マツダ株式会社 代表取締役 専務執行役員兼CFO ジェフリー・H・ガイトン氏

 質疑応答では、対前年比で31%減となった国内販売における今後の戦略について、予定されているCX-80の発売だけで立て直せるのかと問われ、これについてマツダ 代表取締役 専務執行役員兼CFO ジェフリー・H・ガイトン氏が回答。

 ガイトンCFOは「まず、日本国内の販売では第1四半期で全体需要が7%下がっている前提があります。さらにマイナス要因としては、2年前の3月をふり返って見ると、当時は半導体の供給不足によって生産台数に制約が起きており、ここでたまった需要が4月以降にずれ込んで、販売台数を押し上げたという要因があります。さらにこの第1四半期では、ディーゼルエンジンに対する税制優遇が終了したこと、CX-8の販売終了といった影響も出ています」。

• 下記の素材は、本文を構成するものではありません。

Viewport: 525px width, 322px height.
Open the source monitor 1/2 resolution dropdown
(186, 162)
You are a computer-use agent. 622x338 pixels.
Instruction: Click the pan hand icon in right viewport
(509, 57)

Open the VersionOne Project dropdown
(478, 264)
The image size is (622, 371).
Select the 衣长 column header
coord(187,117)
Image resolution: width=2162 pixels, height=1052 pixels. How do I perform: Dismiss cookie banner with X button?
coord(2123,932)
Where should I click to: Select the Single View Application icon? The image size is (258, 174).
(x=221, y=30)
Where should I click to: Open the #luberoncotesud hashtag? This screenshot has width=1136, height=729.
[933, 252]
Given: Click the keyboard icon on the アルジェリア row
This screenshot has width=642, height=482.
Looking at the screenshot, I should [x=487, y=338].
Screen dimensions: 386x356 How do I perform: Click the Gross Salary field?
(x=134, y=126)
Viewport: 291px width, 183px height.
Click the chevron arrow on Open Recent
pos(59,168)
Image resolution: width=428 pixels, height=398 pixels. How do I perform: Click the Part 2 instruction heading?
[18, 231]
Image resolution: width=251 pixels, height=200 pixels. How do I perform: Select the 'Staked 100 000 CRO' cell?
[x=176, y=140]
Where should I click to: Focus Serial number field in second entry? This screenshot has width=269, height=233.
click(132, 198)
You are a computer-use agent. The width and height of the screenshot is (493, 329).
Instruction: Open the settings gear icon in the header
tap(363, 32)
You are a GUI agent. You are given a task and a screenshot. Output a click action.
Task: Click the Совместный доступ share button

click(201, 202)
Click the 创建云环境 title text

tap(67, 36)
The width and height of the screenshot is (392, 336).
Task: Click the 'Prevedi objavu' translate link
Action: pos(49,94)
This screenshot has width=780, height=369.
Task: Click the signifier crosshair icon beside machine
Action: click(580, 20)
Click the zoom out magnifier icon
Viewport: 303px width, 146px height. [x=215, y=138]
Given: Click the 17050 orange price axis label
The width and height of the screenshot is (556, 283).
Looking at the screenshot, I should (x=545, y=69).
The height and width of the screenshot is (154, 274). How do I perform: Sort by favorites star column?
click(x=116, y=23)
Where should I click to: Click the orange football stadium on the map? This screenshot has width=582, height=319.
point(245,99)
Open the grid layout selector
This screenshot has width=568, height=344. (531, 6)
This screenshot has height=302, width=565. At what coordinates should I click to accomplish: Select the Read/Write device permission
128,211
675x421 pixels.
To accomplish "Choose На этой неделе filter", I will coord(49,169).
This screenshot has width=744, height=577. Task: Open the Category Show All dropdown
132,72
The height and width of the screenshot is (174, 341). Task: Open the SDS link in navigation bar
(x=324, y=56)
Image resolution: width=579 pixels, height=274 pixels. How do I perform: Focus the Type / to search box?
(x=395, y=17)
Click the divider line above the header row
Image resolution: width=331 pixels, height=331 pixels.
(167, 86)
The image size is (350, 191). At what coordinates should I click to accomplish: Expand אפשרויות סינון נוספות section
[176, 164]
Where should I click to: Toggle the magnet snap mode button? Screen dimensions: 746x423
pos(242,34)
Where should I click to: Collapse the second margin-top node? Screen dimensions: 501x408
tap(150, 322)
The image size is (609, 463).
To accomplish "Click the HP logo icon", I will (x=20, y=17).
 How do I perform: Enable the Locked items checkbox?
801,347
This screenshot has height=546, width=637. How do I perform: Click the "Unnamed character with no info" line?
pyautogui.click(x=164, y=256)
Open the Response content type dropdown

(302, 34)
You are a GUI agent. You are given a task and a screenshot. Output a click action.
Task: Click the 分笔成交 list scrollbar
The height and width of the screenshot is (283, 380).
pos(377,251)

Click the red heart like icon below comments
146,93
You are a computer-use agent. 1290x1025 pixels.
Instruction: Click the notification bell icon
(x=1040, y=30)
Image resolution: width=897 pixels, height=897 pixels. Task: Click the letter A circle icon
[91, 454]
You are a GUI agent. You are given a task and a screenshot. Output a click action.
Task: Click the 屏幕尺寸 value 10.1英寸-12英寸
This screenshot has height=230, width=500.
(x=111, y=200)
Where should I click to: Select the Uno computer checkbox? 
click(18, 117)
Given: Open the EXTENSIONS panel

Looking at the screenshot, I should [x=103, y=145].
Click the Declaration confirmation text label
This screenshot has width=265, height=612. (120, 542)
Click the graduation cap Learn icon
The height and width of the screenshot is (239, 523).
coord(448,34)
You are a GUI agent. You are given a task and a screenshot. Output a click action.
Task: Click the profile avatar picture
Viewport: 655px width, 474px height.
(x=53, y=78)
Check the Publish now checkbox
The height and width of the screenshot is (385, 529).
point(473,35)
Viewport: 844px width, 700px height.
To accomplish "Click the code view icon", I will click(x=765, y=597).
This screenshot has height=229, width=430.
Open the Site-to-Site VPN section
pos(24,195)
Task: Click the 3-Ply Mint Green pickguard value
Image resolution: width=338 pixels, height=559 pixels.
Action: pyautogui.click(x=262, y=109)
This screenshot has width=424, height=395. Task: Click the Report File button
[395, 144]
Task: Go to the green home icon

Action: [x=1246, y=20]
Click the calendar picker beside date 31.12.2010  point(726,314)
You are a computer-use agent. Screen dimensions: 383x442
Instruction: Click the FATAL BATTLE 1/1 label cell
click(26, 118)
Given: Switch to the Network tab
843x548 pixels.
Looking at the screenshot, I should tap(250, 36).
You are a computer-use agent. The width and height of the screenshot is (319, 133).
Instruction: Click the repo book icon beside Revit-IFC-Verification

「これから販売を伸ばしていくためには、まずCX-80の導入が挙げられます。CX-80では高い品質を実現し、購入していただいたお客さまにこのクルマを所有することに誇りを持っていただけるようなモデルとして仕上げています。こうしたCX-80の品質向上は、続くCX-60にも反映させていきます。これにより、CX-80に続いてCX-60でも販売を伸ばしていくオポチュニティがあると考えており、なにより大事な要素として、私たちの販売チームがこうしたニューモデルを、お客さまに自信を持ってご提案できるということです。CX-80、さらにCX-60の導入で日本における販売を伸ばしていく計画です」と解説した。